Crônica do Metro Jornal em 22.04.14
Quantos de nós têm coragem para trocar demorados olhares com estranhos (até então) em busca do entendimento humano, ancestral, generoso? Aquele olhar que não vê idade, gênero, situação financeira, crença religiosa ou política? O olhar atrás dos olhos e que perpassa papéis definidos? Despido, sim; invasivo, jamais…
Quantos de nós têm disposição para saltar, correr e dançar até o limite dos pés e das pernas e dos pulmões para, a seguir, correr, saltar e dançar ainda mais? Depois, exauridos (mas felizes), quantos de nós recuperam as energias num longo e triunfante abraço? Abraço de fazer ninar e dormir também; abraço ofegante e agradecido como aquele trocado no momento depois? Cúmplice no sal da pele, no cio da alma…
Quantos de nós têm audácia para circular de olhos fechados por um ambiente desconhecido, tendo apenas uma fonte de música como parâmetro de sentido? E, fazendo isso, buscar o toque no outro (que outro?), com mãos nuas de malícia por juntas à lateral do corpo? Então, intuir o centro da sala para formar uma só tribo, trocar segredos, vibrar em sintonia harmônica, em paz…

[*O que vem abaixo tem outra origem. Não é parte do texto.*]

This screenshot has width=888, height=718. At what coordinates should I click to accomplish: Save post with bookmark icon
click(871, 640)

Quantos de nós têm o ímpeto de avançar quando muitos tentam nos impedir? E a quantos é revelada esta força sobre-humana capaz de alcançar o êxito, desde que não se abandone a meta? E ouvir dos oponentes gritos de estímulo ao sucesso, pois a vida não se divide entre vencedores e vencidos, e sim entre vencedores e desistentes? Descobrir-se poderoso e frágil num só tempo…
Quantos de nós têm o desprendimento para assumir-se derrotado, patético, abostado? Para quem a revelação de ser uma majestade nua, denunciada apenas pela ingenuidade da criança, não pesa além do limite dos ombros? Quais os dispostos a chafurdar no sofrimento pessoal e atávico em busca da redenção alheia? Viver em plenitude o Palhaço…

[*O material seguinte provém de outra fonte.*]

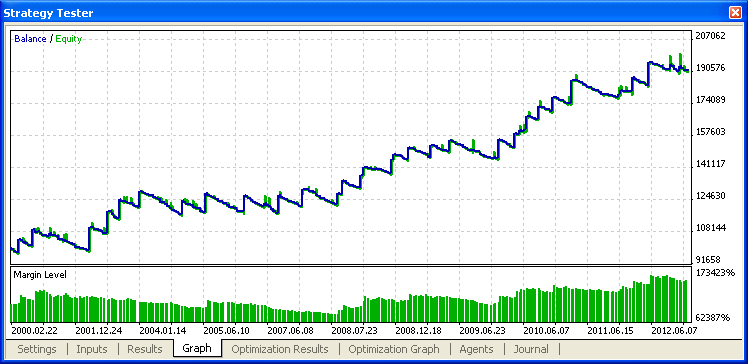Switch to the Optimization Graph tab
Image resolution: width=748 pixels, height=364 pixels.
point(394,349)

Resposta: vinte de nós! Por isso, obrigado Lia Motta (Brasil) e Ivan Prado (Espanha) por revelarem ser eu alguém capaz de circular, ainda que por instantes (ainda que de visita), pela cena do Palhaço. Obrigado, colegas muito queridos! A coincidência deste curso que fizemos com a data da Páscoa não foi à toa. Todos nós (e dois Renatos!) renascemos.